February is Black History Month, so there’s no better time than now to explore the significant sites in African American history that are right here in Boston. One such locale is the Charles Street Meeting House in the Beacon Hill neighborhood. Completed in 1807, this stately brick structure has had many lives in its illustrious past. Although originally home to a white congregation, it later became a flash point for abolitionist fervor and a hotbed of activity for Beacon Hill’s burgeoning 19th century black community, earning its prominent place on the Hub’s Black Heritage Trail.
Designed by famed American architect Asher Benjamin, the edifice at the corner of Mount Vernon and Charles streets began its existence as the Third Baptist Church of Boston, although the name was later changed to Charles Street Baptist Church when the rights to that name were challenged by an African church also on Beacon Hill. For decades, the house of worship was strictly segregated, with black attendees forced to sit in the gallery and not allowed the same rights of white members. In 1836, however, abolitionist church member Timothy Gilbert invited a few black friends to sit with him in his pew. Gilbert was expelled from the congregation, going on to form, with several others, the First Baptist Free Church. Now known as the Tremont Temple, it was the first integrated church in this country. The Beacon Hill church eventually did take a stance against slavery and hosted such well-known abolitionist speakers as anti-slavery and women’s rights advocate Sojourner Truth, publisher William Lloyd Garrison, lawyer and orator Wendell Phillips, former slave and famed statesman Frederick Douglass, Underground Railroad hero Harriet Tubman and U.S. Senator Charles Sumner.
A growing black population in the post-Civil War era led to the purchasing of the Charles Street edifice by the largest black congregation in Boston. In 1876, the building thus became the African Methodist Episcopal Church (A.M.E.), which remained at this location until 1939, when it moved to its current home in Roxbury. That year, the church was sold to the Charles Street Meeting House Society and served, briefly, as an Albanian Orthodox church and later as a Unitarian church from 1949 to 1961. A private owner took charge in 1980 under the provision from then-owner Society for the Preservation of New England Antiquities that a dedication to historic preservation would be observed.
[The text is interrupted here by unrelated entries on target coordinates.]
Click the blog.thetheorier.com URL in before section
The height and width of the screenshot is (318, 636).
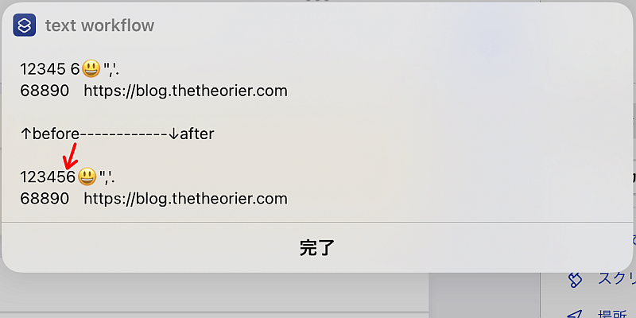click(186, 91)
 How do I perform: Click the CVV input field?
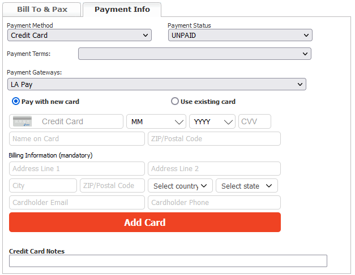(x=255, y=121)
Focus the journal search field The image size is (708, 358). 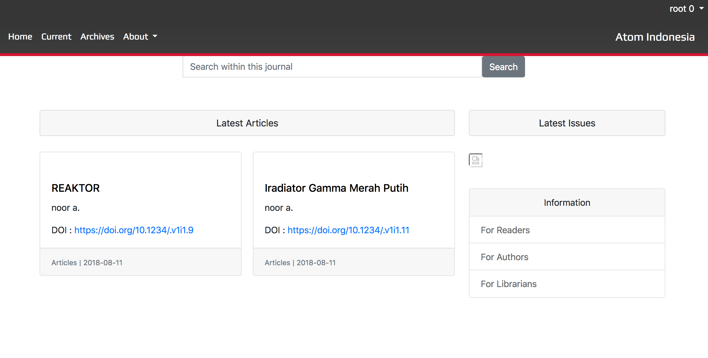pos(332,67)
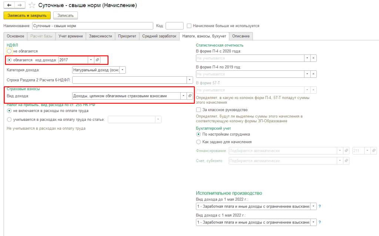The height and width of the screenshot is (236, 379).
Task: Add this form to favorites with star
Action: click(x=32, y=6)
A few years later, an award-winning restoration process that divided the interior into a mix of office and retail space was completed. Current tenants include the acclaimed Tatte Bakery & Café (70 Charles St., 617-742-5415, tattebakery.com).
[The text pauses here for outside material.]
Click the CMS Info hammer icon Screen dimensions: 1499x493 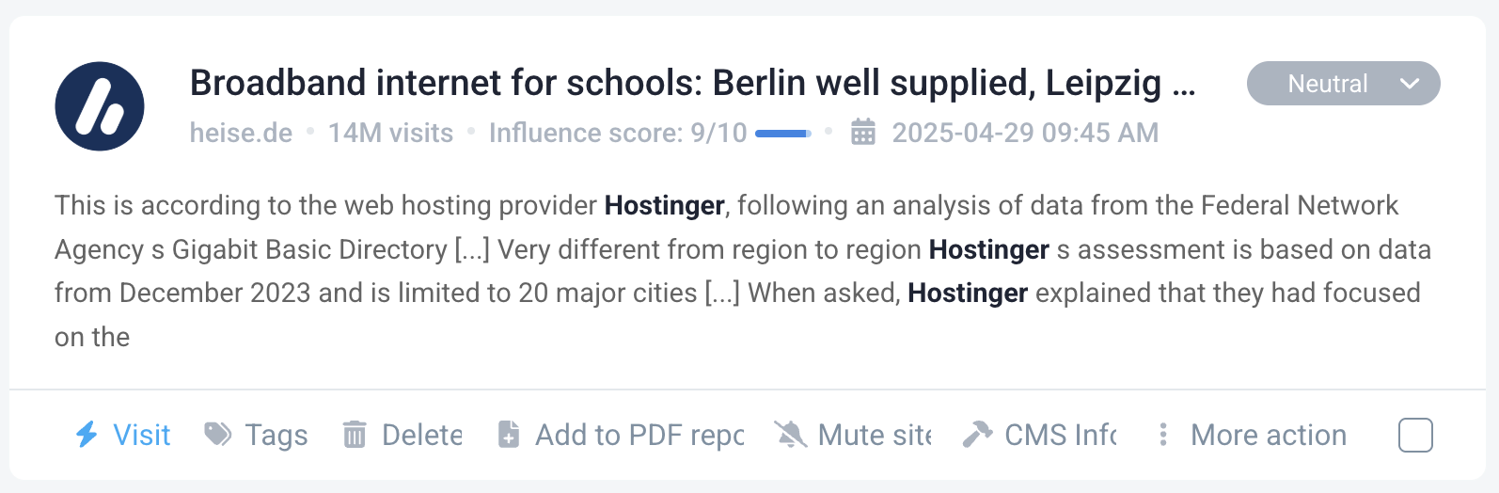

Today, the Charles Street Meeting House, listed on the National Register of Historic Places, is a stop on the Black Heritage Trail, which features 13 other sites and is overseen by both the nearby Museum of African American History (refer to listing, page 22) and the National Park Service. Park ranger-guided tours, although closed for the season, can be requested by calling 617-742-5415. Self-guided tour information can be obtained at the museum’s Abiel Smith School building at 46 Joy Street.